# Changing sides of a square (area and derivatives)

• Oct 13th 2009, 05:38 PM
DarkestEvil
Changing sides of a square (area and derivatives)
How fast are the sides of a square changing at the instant when its sides are 6 feet long and its area is decreasing at a rate of 2 square feet per second?

I assume that the square is on a graph. Then I listed the known variables, which are:
$\displaystyle x=6$
$\displaystyle y=6$

Since area is decreasing at a rate of 2 sq. ft/s, would $\displaystyle x'=-2$? Would I have to find the derivative of the formula Area$\displaystyle =lw$ to help get the answer?
• Oct 13th 2009, 08:36 PM
TheEmptySet
Quote:

Originally Posted by DarkestEvil
How fast are the sides of a square changing at the instant when its sides are 6 feet long and its area is decreasing at a rate of 2 square feet per second?

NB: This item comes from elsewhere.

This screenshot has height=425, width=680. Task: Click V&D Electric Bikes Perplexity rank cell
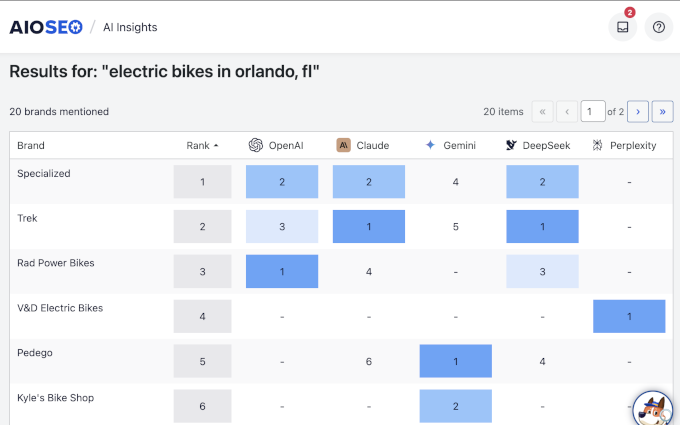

I assume that the square is on a graph. Then I listed the known variables, which are:
$\displaystyle x=6$
$\displaystyle y=6$

Since area is decreasing at a rate of 2 sq. ft/s, would $\displaystyle x'=-2$? Would I have to find the derivative of the formula Area$\displaystyle =lw$ to help get the answer?

The area formula for a square is

$\displaystyle A=s^2$ taking the derivative you get

$\displaystyle \frac{dA}{dt} = 2s\frac{ds}{dt}$
plugging in the above info you get

$\displaystyle -2=2(6)\frac{ds}{dt} \iff \frac{ds}{dt} = -\frac{1}{6}$